Due ex, dunque, che si incontrano: Vannacci è, da poche ore, ex della Lega; Pozzolo, invece,ha collezionato una lunga serie di abbandoni o espulsioni (Alleanza Nazionale, Lega, Fratelli d’Italia).
«UNA DESTRA CHE NON CHIEDA SCUSA E PERMESSO»
«Non è più tempo di una destra che chiede scusa e chiede permesso, che cerca legittimazione negli altri. È tempo di una destra che parla chiaro e agisce. Seguirò Roberto Vannacci in Futuro Nazionale, perché il suo progetto va molto oltre le vecchie categorie politiche. Vannacci può essere il Charles de Gaulle italiano: non solo il capo di un partito, ma il punto di riferimento di una reazione del buonsenso, capace di superare gli steccati ideologici del Novecento. Su di lui possono convergere tradizioni diverse, unite dalla schiettezza di pensiero e di parola e dalla difesa dell’interesse nazionale», scrive Pozzolo sul suo profilo Instagram, ufficializzando il passaggio in Futuro Nazionale.

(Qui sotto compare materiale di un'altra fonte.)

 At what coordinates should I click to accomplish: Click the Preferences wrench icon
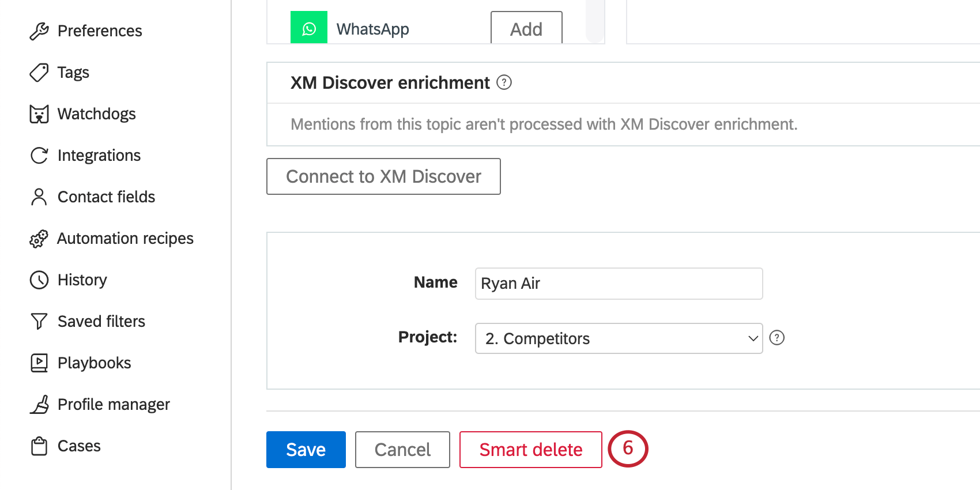point(39,31)
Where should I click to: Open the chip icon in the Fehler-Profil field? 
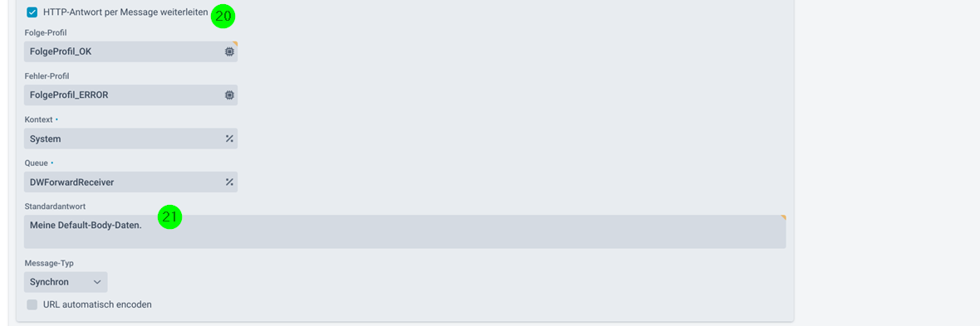229,95

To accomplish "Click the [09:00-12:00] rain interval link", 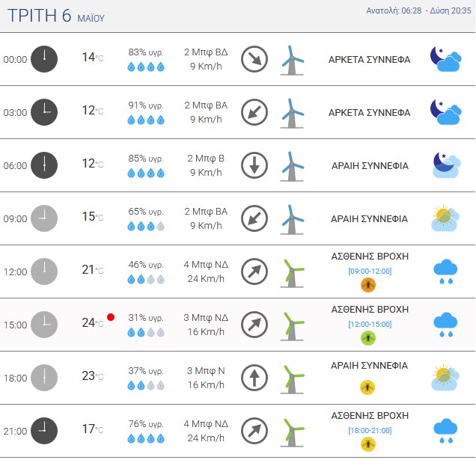I will click(x=370, y=271).
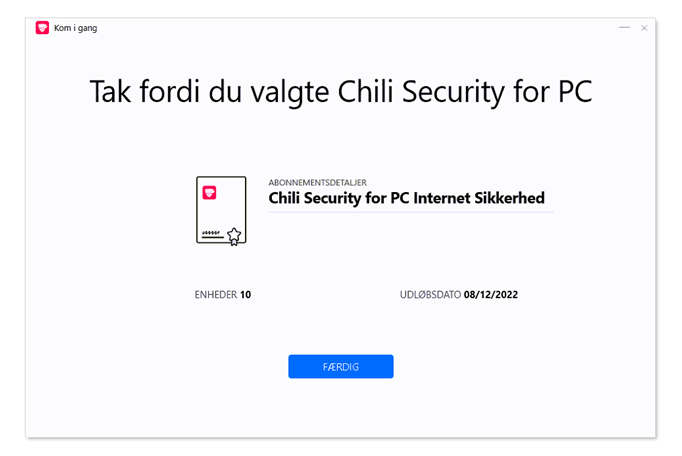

«Una destra autentica difende la sicurezza: chi aggredisce deve sapere che il cittadino ha il diritto di difendersi, senza essere trattato da colpevole. Una destra autentica rimette al centro la famiglia: padre, madre, figli. Servono misure forti e concrete per fermare il suicidio demografico. Una destra autentica governa l’immigrazione unendo umanità e ordine, per evitare sradicamento e conflitto sociale. Come ricordava Giovanni Paolo II, il primo diritto dell’uomo è quello di non essere costretto a emigrare. Una destra autentica tiene la schiena dritta in Europa e nel mondo, difende prima gli interessi dell’Italia e cambia davvero il rapporto tra Stato e cittadini: meno tasse, meno assistenzialismo, più libertà per chi lavora e produce. Questa è una destra senza complessi, che non si piega al pensiero unico. Perché, come insegnava Gabriele D’Annunzio, “memento audere semper”».